Tak ada jawaban dari Andi. Andi langsung berjalan menuju lampu merah yang dekat dengan halte, segera menyebrang jalan raya yang sedang macet-macetnya.
Jam menunjukan pukul 07.00, handphone Lelaki itu berdering lama berulang kali. Sejenak bangun dari tidur lelapnya. Ekspresi kaget yang begitu mendalam setelah melihat ponsel canggihnya berdering lama. Ternyata panggilan keluar lumayan banyak, lalu matanya mengarah pada jam tangannya.
“HAH... Jam delapan?” suaranya begitu berat, lalu clinguk-an mencari Anak kecil itu tadi.
Bergegas menghampiri Ibu penjual kopi itu lagi.
“Maaf Bu.. Tadi Anak kecil penyemir sepatu tadi kemana?” tanya Lelaki itu.
“Oh.... Nak Andi, sudah pergi. Kalau nggak salah mau mengantarkan Bapaknya pergi berobat.” jawab Ibu itu yang sedang beres-beres menutup lapaknya.
Lelaki itu kembali duduk di halte lagi mengambil sepatunya lalu memakainya. Selembar kertas yang terselip dari dalam sepatunya jatuh. Lelaki itu penasaran apa isi tulisan itu, lalu membacanya dengan perlahan;
Bapak sudah bangun! Terima kasih kalau sempat membaca tulisan Saya.
Pagi yang begitu indah, pengalaman berharga dalam hidup Saya.Saya andi pak, Saya perkenalkan diri Saya sebentar. Hehehe.. Saya sering mencari sumber kehidupan di situ. Karena Saya terlahir dari garis tangan yang begitu terdesak, entah salah siapa Saya tak mau menyalahkan siapapun. Maaf, tadi pekerjaan Andi mengecewakan Bapak kalau sepatunya tak membuat Bapak puas, Saya memang butuh uang itu untuk berobat Bapak Saya, itulah yang setiap hari Saya lakukan. Bukannya Saya kecewa direndahkan tapi dalam hati Saya berpikir kembali, apakah Bapak Saya kalau sehat melakukan seperti yang Bapak lakukan kepada Saya. Sungguh, Saya Anak kecil yang belum sepatutnya memikirkan hal semacam itu. Maaf sekali, Saya relakan uang itu, Bapak Saya sedang menunggu, Saya pergi pak, Terima kasih.

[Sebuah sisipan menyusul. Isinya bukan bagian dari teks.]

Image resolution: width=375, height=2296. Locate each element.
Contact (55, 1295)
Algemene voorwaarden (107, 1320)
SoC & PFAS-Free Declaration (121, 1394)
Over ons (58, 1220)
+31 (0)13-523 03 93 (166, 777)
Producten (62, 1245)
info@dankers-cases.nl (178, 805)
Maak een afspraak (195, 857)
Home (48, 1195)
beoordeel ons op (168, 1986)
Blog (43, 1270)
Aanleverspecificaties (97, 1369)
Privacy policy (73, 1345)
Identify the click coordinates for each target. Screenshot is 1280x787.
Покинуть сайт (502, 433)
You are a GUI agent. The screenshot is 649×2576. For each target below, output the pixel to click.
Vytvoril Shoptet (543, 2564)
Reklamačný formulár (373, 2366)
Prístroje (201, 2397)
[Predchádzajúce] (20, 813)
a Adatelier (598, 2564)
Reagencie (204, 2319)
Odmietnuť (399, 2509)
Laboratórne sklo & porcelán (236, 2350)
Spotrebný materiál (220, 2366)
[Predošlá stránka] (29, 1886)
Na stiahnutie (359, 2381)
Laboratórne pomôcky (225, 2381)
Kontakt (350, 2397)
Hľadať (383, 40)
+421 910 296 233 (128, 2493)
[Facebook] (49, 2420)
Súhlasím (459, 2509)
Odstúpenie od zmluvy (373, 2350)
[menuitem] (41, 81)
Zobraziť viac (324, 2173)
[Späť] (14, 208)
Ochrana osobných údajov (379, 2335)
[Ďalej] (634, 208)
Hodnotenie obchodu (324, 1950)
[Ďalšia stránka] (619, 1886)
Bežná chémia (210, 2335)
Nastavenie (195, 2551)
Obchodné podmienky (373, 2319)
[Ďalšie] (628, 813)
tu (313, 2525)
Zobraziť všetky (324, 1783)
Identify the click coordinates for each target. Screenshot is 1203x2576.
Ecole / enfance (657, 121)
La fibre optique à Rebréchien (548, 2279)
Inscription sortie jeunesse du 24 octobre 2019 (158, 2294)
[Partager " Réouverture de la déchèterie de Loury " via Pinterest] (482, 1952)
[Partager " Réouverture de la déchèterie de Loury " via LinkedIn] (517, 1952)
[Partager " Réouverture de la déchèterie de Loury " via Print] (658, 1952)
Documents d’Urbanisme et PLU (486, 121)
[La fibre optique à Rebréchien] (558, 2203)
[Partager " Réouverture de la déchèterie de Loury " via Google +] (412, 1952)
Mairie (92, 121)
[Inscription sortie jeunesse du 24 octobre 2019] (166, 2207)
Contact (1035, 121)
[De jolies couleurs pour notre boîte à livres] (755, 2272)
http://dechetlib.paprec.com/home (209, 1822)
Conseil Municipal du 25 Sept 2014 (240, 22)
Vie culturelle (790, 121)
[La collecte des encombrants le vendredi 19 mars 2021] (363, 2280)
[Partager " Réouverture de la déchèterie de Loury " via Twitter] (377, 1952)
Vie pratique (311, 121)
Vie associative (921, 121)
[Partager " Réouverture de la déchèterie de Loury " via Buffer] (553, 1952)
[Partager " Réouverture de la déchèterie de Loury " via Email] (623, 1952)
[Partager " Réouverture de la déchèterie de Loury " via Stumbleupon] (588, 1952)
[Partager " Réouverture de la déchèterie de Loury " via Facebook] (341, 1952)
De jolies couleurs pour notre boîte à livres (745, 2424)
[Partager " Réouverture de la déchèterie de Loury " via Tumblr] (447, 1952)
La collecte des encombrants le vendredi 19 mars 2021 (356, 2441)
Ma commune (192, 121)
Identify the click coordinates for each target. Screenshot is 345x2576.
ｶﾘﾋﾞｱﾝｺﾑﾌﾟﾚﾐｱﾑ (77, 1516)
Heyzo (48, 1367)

Lelaki itu tersentuh membaca tulisan anak itu, kata-katanya sungguh cemerlang sehingga air matanya keluar. Lalu, Lelaki itu meninggalkan tempatnya segera berangkat bekerja, tak peduli sampai di kantor dapat sangsi atau tidak. Lelaki itu ingin sekali bertemu Andi. Sebelum berangkat, Lelaki itu menungginya di tempat biasa. Lelaki itu sangat berat menjalani kehidupannya, karena penyesalan yang ia buat.Pada akhirnya, Andi sudah terbebas, Andi sedang bermain, berkarya seperti impianya yang ia catat setiap hari.
Hari terakhirnya hidup. Sejak saat itu, hendak pulang ke rumah untuk mengantarkan Bapaknya berobat, trotoar yang di lewati terampas oleh pengendara sepeda motor yang tidak bertanggung jawab. Karena, saat itu sama-sama terburu-buru dengan keperluan masing-masing. Andi meninggal di tempat dengan duka yang mendalam bagi kedua Orang tuanya.